26:00 (JS) We decided for Anita to be the protagonist of the story, as someone who could tell but also narrate her story. For all the other voices we didn’t decide beforehand who would we be talking to. We shared ideas, wrote scripts, went to the street, and started talking to people and including voices that were in synchronicity with Anita’s story. It wasn’t easy – we have 180 interviews recorded, all done in agreement with those collaborating; for us selfcare practices have always been at the core. Due to the violence we have endured, many of us were not willing to share, not even to speak. Many were sceptical of interviews, as so many interviewers have come here to extract our testimonies alone. Also, many interviews done in the past have focused on the harm done and mobilising our pain for their purposes or judging us– we have always stood against that. We took this into consideration – we unsettled those practices.
30:46 (DRZ) The reasons for voice multiplicity are many. The first one is methodological… The idea was to be able to engage in multigenerational conversations as we noticed that there is a disconnect between the generations that fought for their land, and the new generations that are born and bred here who take for granted that the land where they live has been theirs and will be theirs for perpetuity. The second one, a gender component… there are many Anitas in the lower Atrato. Everyone is affected by violence, but there is a differential aspect to it – not everyone is affected in the same way.

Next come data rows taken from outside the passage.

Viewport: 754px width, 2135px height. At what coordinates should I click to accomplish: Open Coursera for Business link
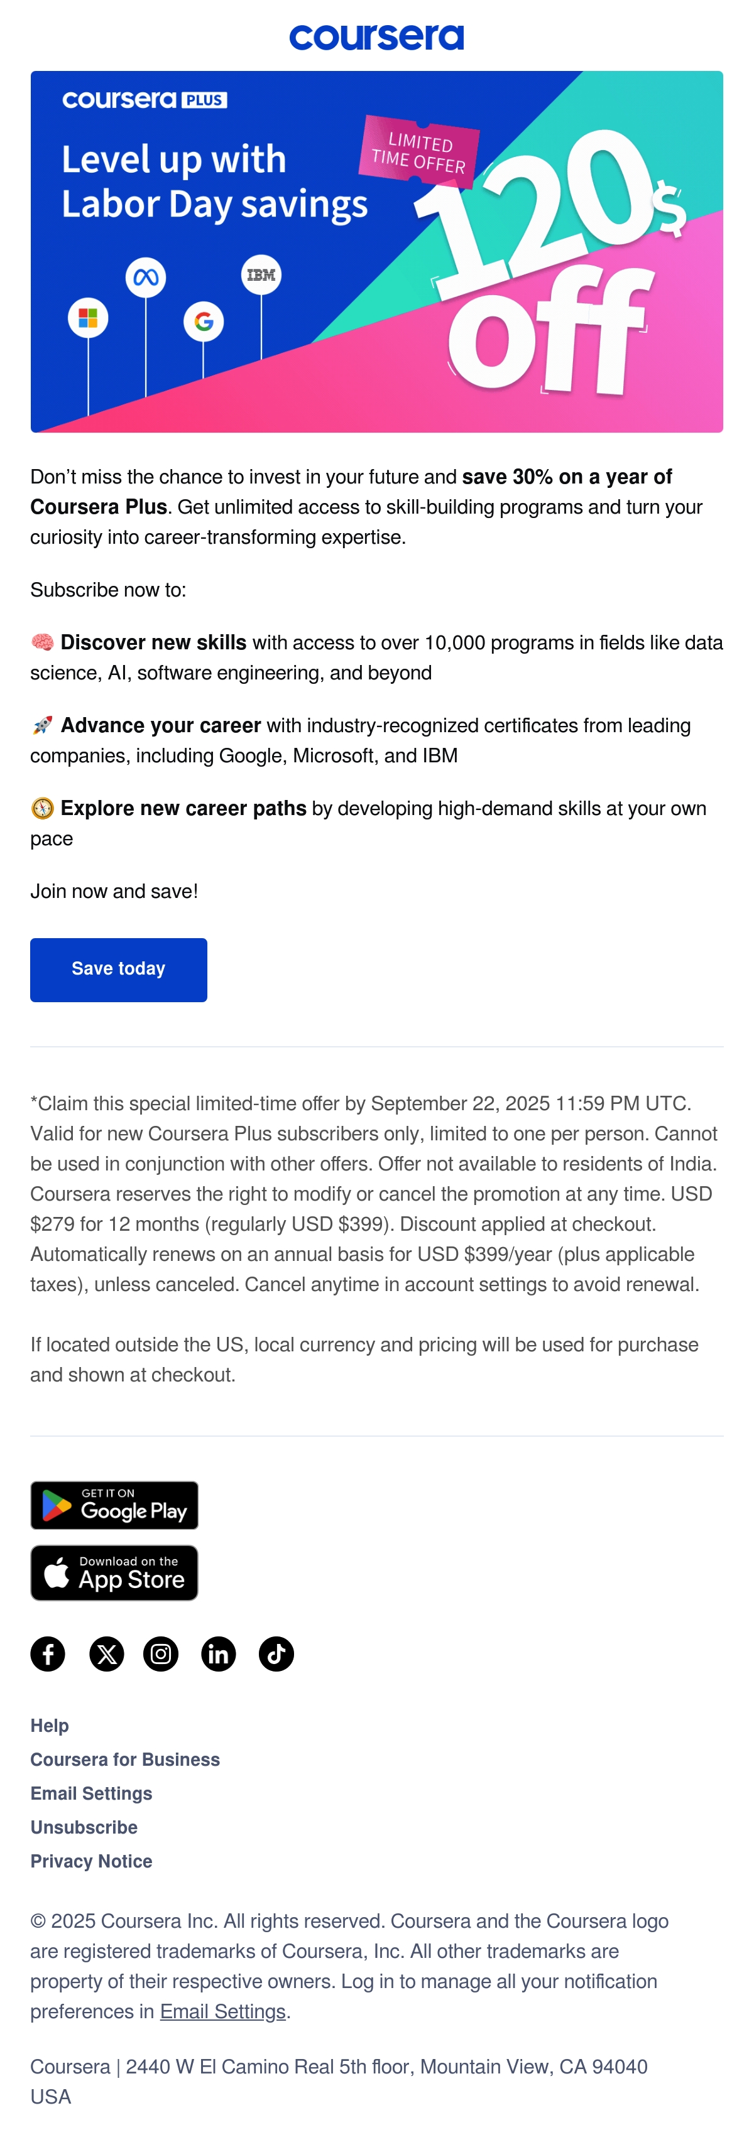[x=125, y=1760]
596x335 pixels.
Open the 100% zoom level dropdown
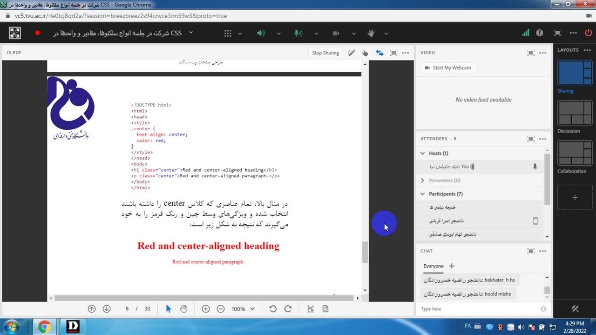click(x=244, y=309)
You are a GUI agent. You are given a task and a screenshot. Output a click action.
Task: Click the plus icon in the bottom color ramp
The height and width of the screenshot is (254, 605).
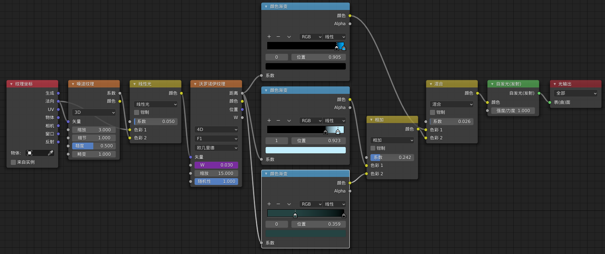coord(269,204)
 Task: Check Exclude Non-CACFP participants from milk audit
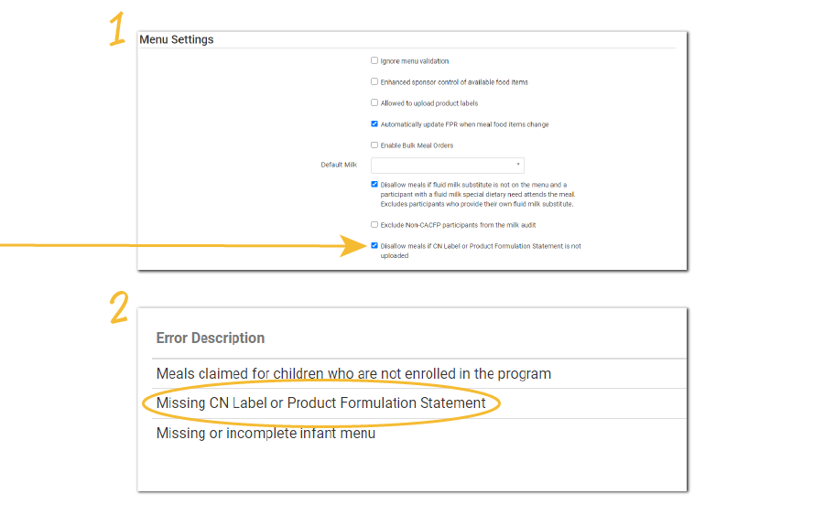tap(374, 224)
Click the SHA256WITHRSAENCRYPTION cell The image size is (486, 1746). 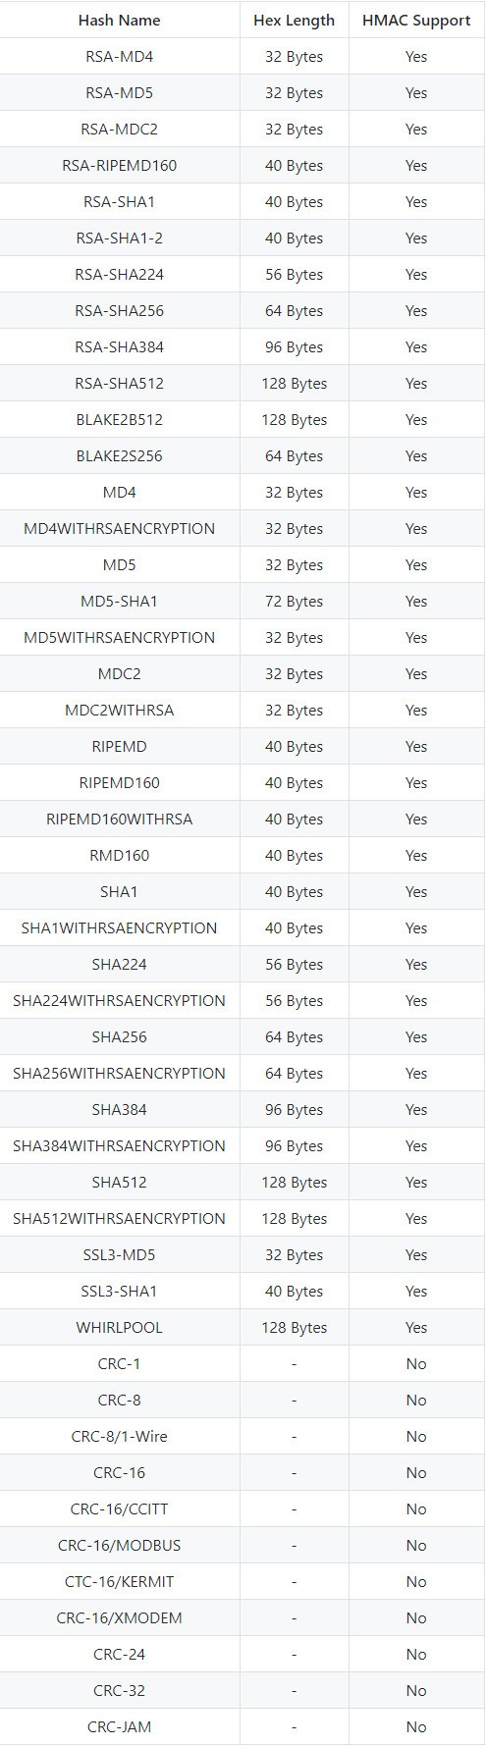pyautogui.click(x=120, y=1073)
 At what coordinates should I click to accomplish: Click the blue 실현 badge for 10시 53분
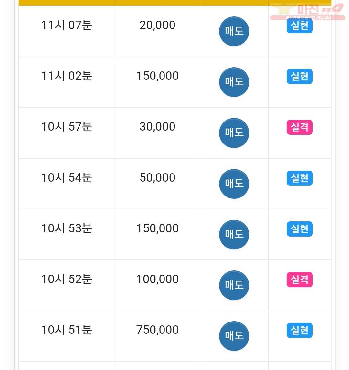300,229
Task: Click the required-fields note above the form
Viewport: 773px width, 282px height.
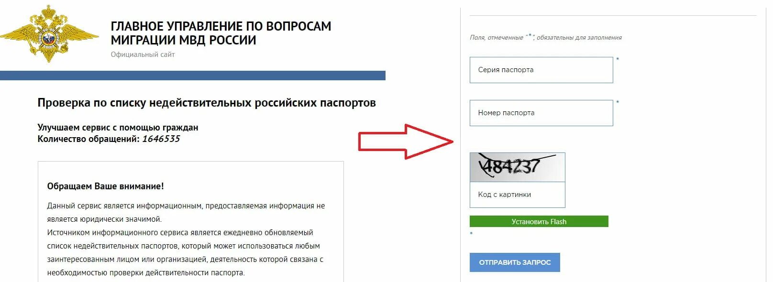Action: 546,37
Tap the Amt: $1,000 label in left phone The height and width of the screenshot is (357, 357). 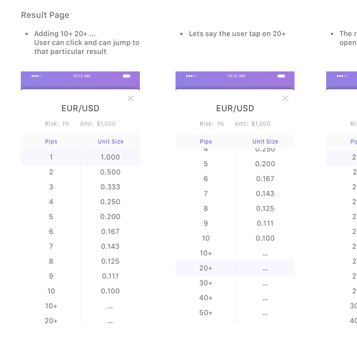point(98,124)
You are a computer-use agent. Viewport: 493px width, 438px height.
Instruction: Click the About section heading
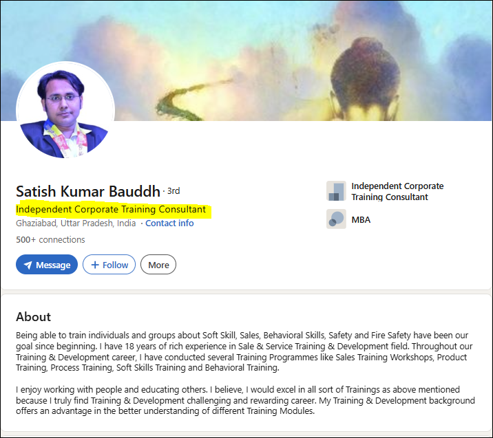click(34, 317)
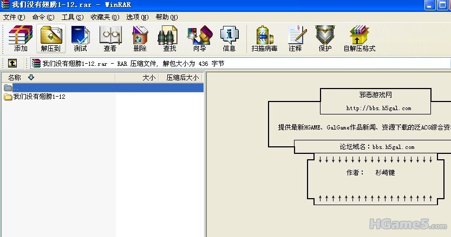Open the 查看 (View) toolbar icon
Screen dimensions: 451x237
(x=110, y=38)
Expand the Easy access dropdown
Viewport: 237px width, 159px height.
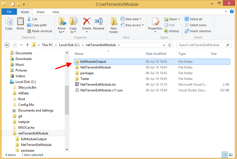[x=133, y=25]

We worked on multiplying voices inhabiting these lower Atrato territories as it is a collective history. For children and younger generations that have not faced forced displacement in the same way Anita did, this kind of violence is ‘historic.’ However, the effects of these wars on the territory do not end once there is a peace accord or because an armed group disarms. The memory of this violence stays; it inhabits these lands; it is perpetuated through people’s bodies and spirits.